Records for processing -
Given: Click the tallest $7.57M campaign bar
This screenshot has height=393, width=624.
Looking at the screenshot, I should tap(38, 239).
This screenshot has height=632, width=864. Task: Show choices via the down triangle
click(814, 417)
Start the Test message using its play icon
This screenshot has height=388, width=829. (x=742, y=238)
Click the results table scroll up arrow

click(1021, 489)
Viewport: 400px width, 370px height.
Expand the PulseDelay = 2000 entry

Exercise directions -
Copy the items from their beginning through the line containing "click(1021, 489)", substituting "play button" for "play icon" and changing nothing else.

Worked answer -
Given: Click the tallest $7.57M campaign bar
This screenshot has height=393, width=624.
Looking at the screenshot, I should tap(38, 239).
This screenshot has height=632, width=864. Task: Show choices via the down triangle
click(814, 417)
Start the Test message using its play button
This screenshot has height=388, width=829. (x=742, y=238)
Click the results table scroll up arrow

click(1021, 489)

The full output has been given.